There are lot of controversial ways to calculate a country's fire power, may be this is the least.


----------



## Battle of Bach Dang River

ahfatzia said:


> Hey, I didn't say it. It was your compatriots who claimed Vietnam can destroy Taiwan easily and yet Taiwan ranks 14th.
> 
> In fact I'm on Vietnam's side. How can my country(41), a small city state, can rank high than Vietnam, a much bigger country. How about Philippines(23)? This survey is BS. Vietnam should rank in the low 30s, Philippines in the 40s and Singapore shouldn't ranked. Don't you think so?



Singapore military power would place higher if its larger troops. On military equipment, Singapore owns the most modern equipment in ASEAN.

We dont query about the ranking. I think that GFP has its scientific basis.



ahfatzia said:


> Being a small city state we have to be a little humble and modesty or else we make too many enemies.



Dont worry, with your mighty army, plus the protection of Uncle Sam, I think no one wants to be an enemy of Singapore.

Usually, bullies often like bullying a weak country and/or no a military umbrella.



kawaraj said:


> surprised no Vietnam which sound quite cocky around the forum.



Not surprised, VN never in the rankings of GFP yet.
Try to win an invader, you will feel it's very great.

Reactions: Like Like:
1


----------



## arp2041

clmeta said:


> Nonsense rankings. The first six are definitely UN security council permanent members and Israel.
> They have ranked India above France and Israel, whereas India mostly imports all its weapons and the makers are ranked below India.
> Unbelievable.






anarchy 99 said:


> India at number 4?
> 
> And the countries it imports weapons from are below them. You cant make this sh*t up.

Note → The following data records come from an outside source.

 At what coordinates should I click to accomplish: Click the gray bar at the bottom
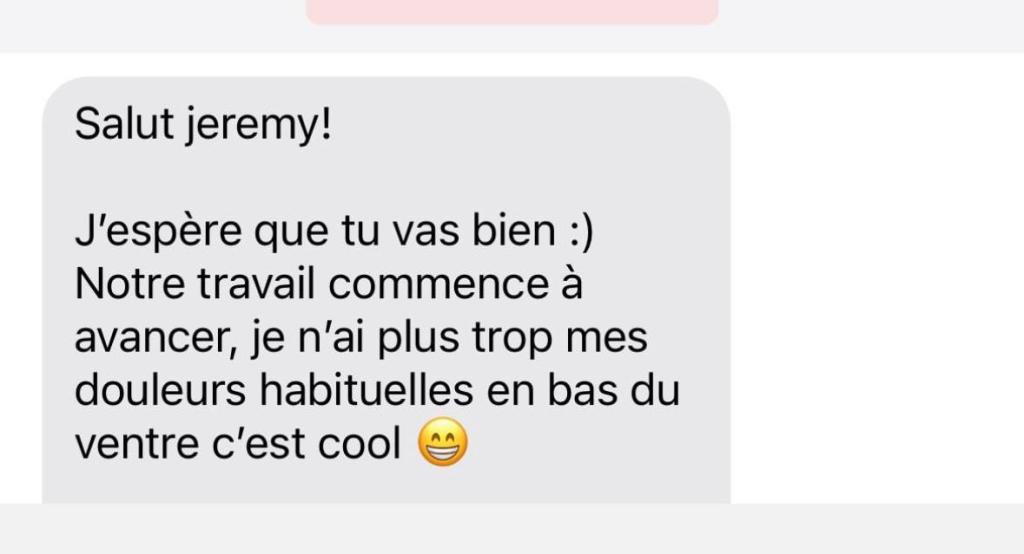[512, 529]
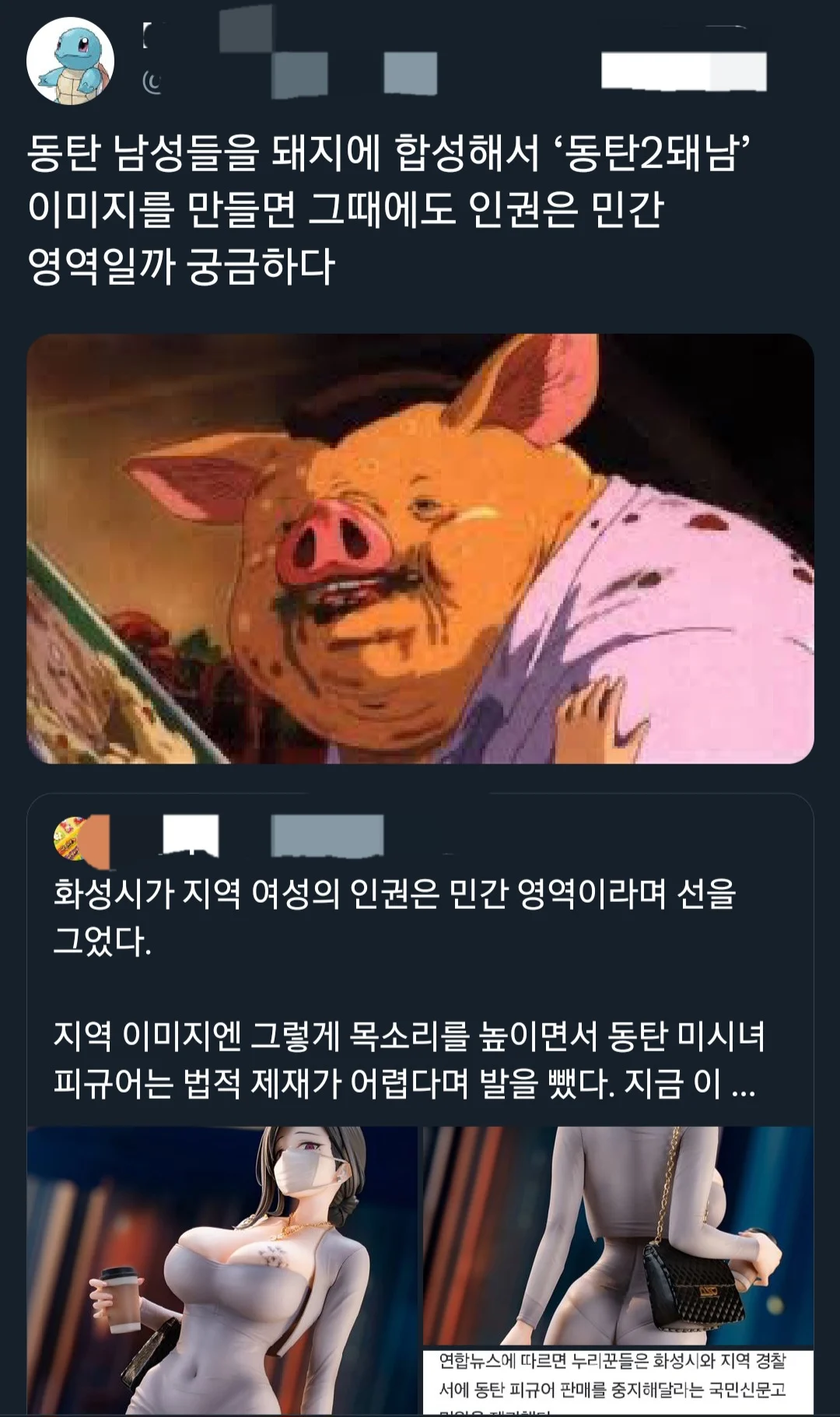This screenshot has height=1417, width=840.
Task: Open the figure image with black handbag
Action: [x=618, y=1237]
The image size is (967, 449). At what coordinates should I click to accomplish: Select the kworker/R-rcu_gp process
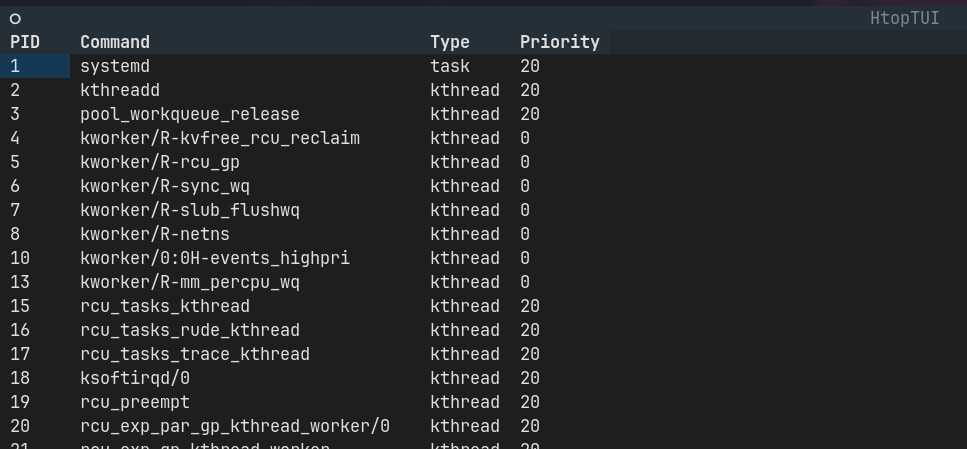[x=160, y=162]
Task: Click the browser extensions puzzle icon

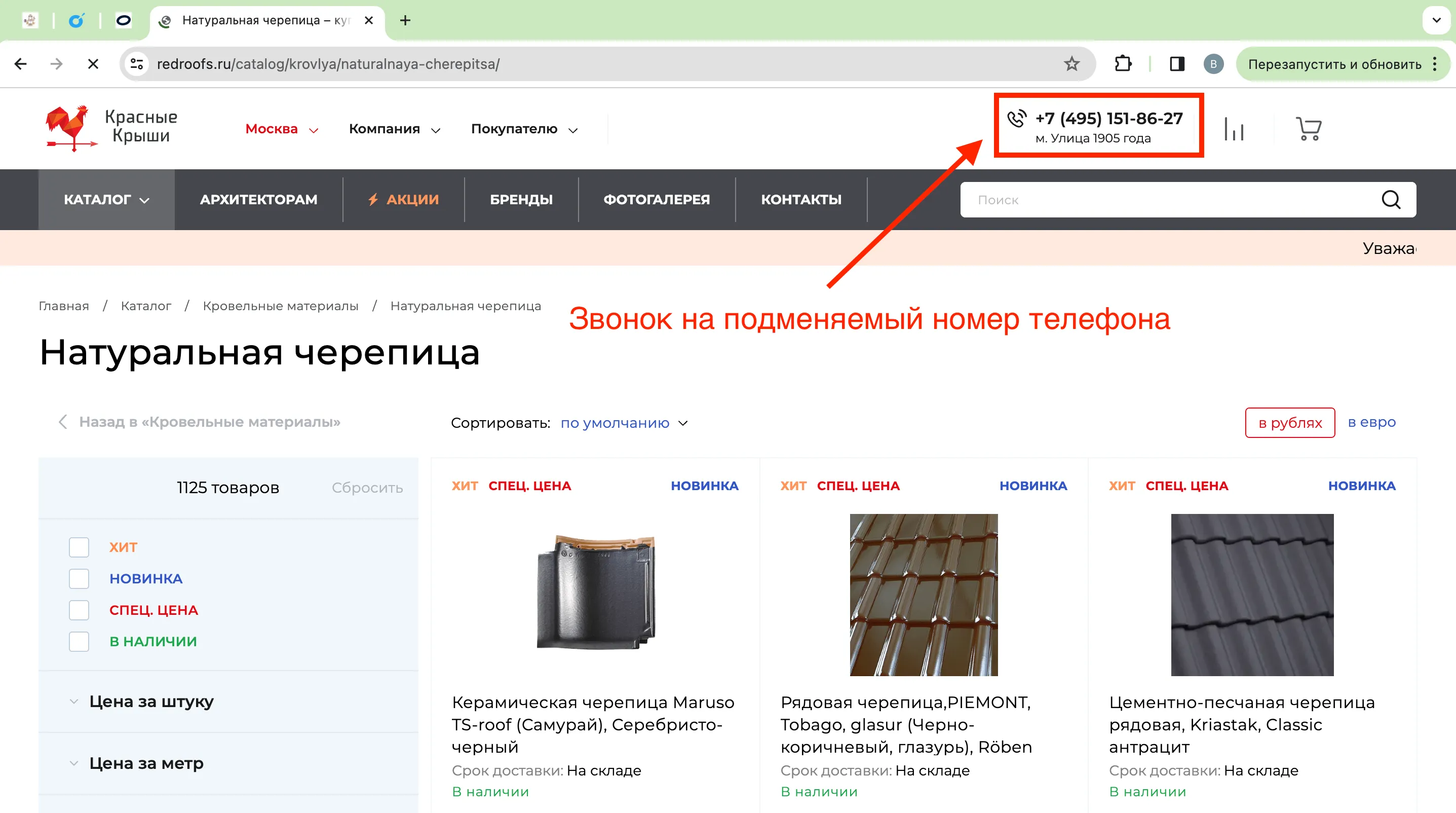Action: [1124, 64]
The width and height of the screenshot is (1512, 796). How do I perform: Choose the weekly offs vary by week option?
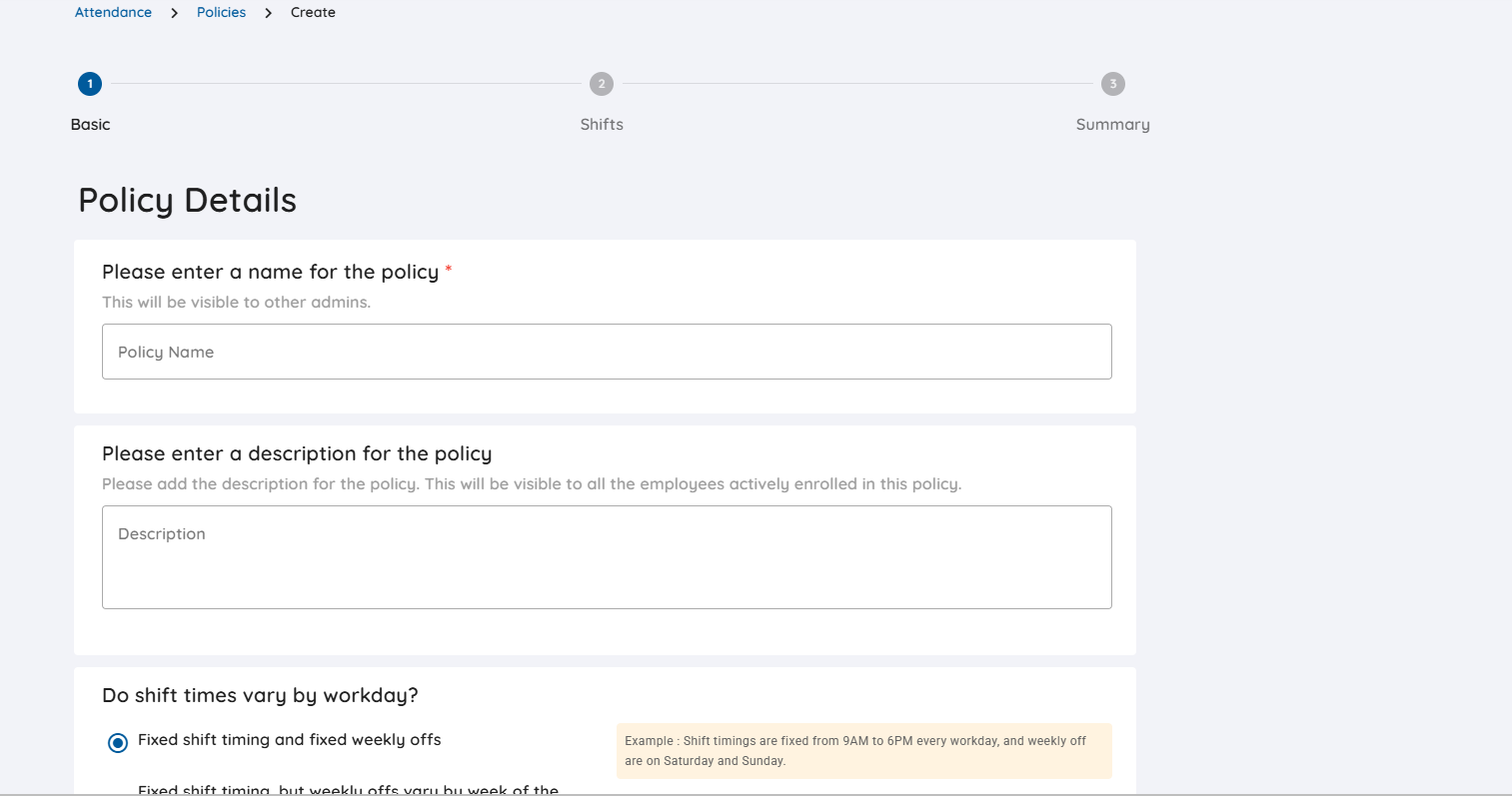[x=348, y=789]

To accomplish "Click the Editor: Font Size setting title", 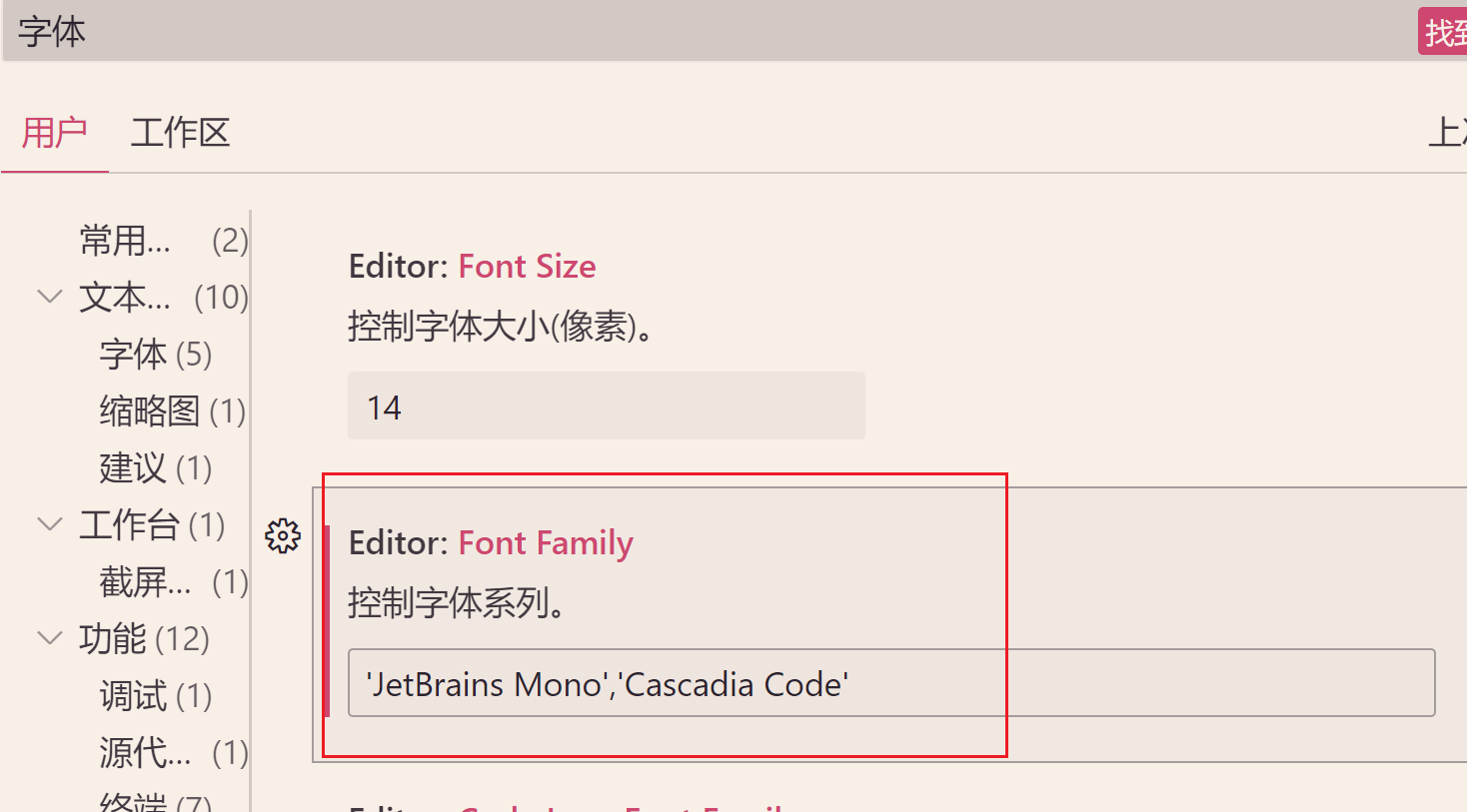I will 472,267.
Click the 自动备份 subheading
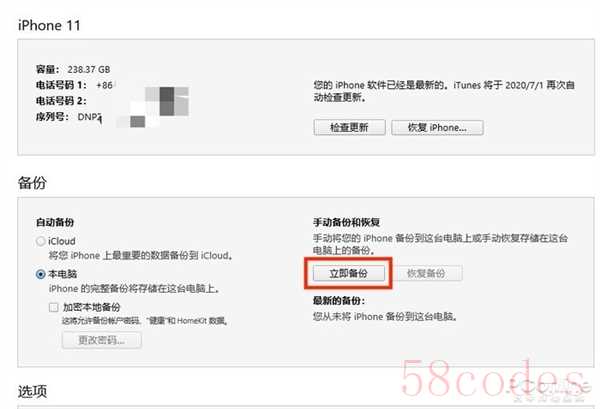Screen dimensions: 600x409 click(55, 222)
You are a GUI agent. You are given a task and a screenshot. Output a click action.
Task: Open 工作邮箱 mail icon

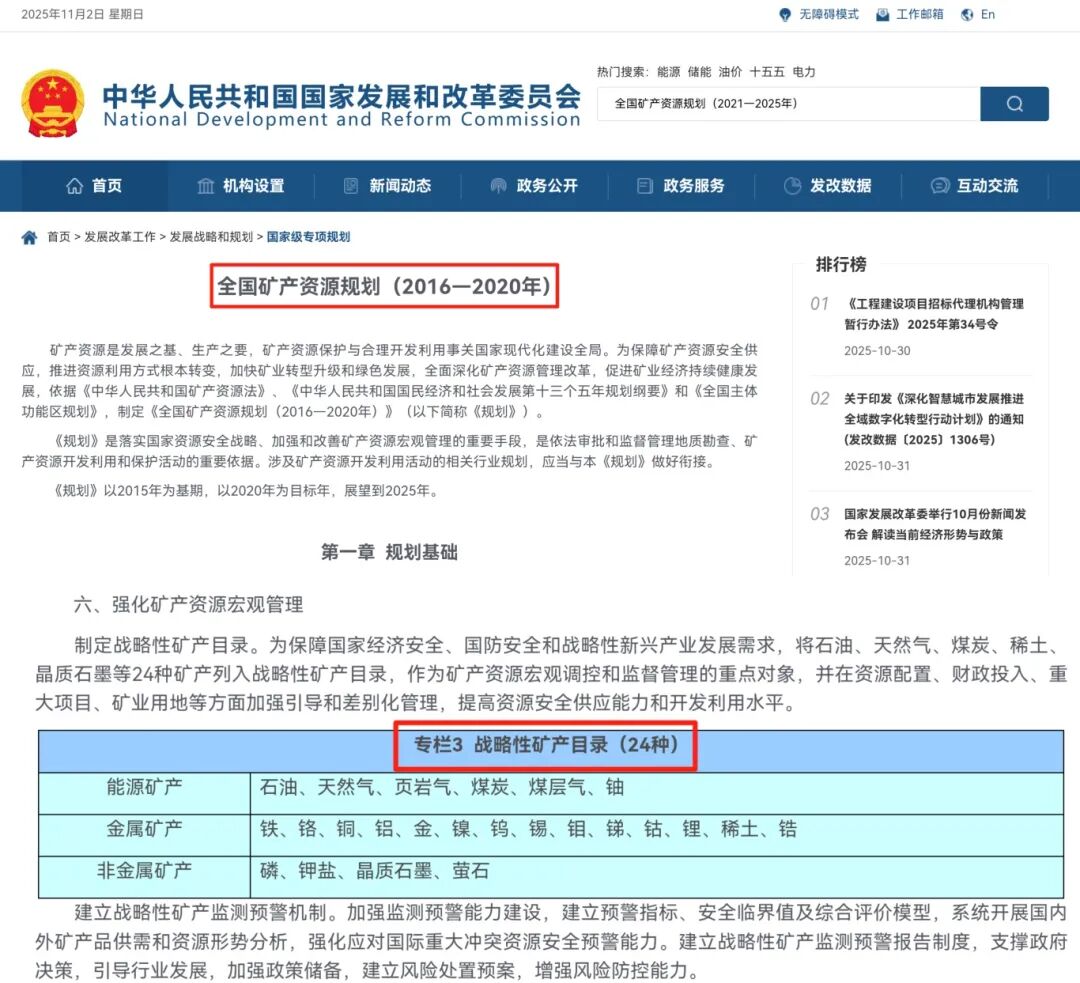(882, 15)
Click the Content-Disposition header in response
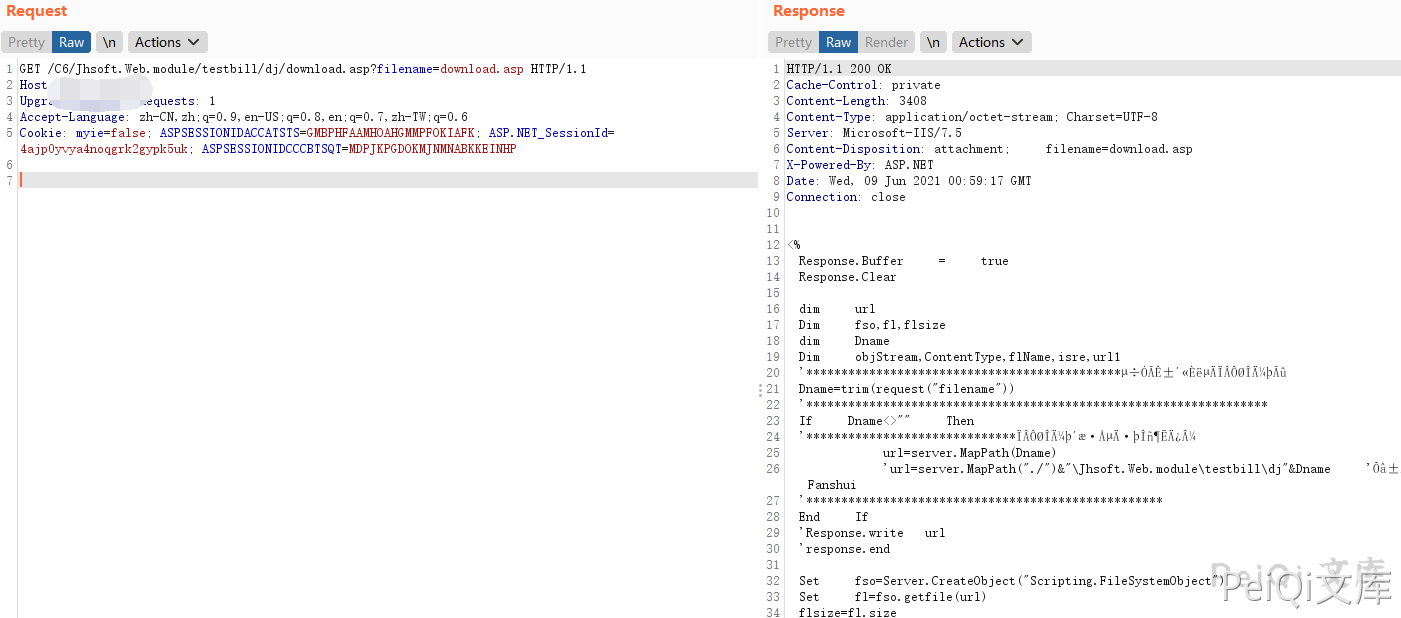Image resolution: width=1401 pixels, height=618 pixels. coord(856,149)
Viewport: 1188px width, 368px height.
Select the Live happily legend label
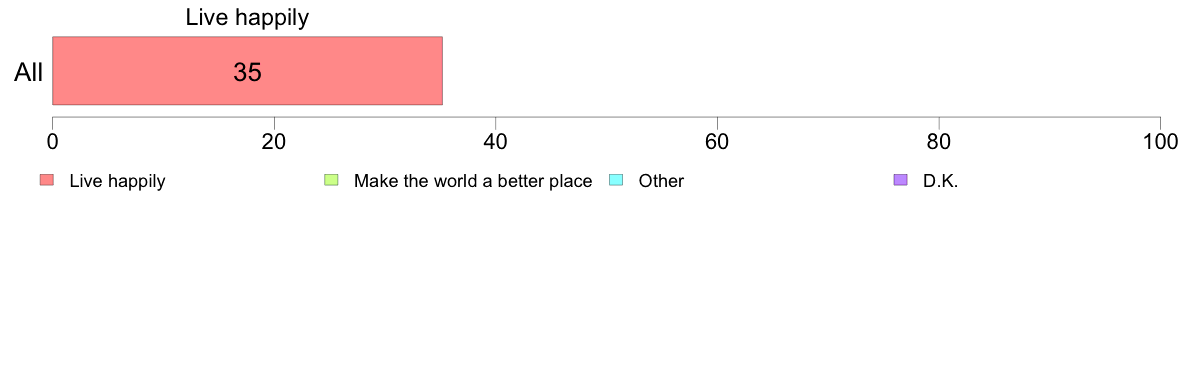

India deserves the no. 4 place mate, the reason France & Israel are below India b'coz they have a low military power than India, this fact cannot be altered by another fact that India buy weapons from these countries. India also buys weapons from Switzerland, Ukraine or even Brazil, does that mean they are above India in military power, just look at some figures:

India has 750+ fighter jets whereas both France & Israel have around 300.

India has 1.3 million armed personnel whereas both France & Israel have around few lakhs.

India has 2nd largest army, 4th largest air force, 5th largest navy, 100+ nuclear weapons, nuclear capable missiles, large paramilitary force, 10th largest GDP, 8th largest military budget, etc...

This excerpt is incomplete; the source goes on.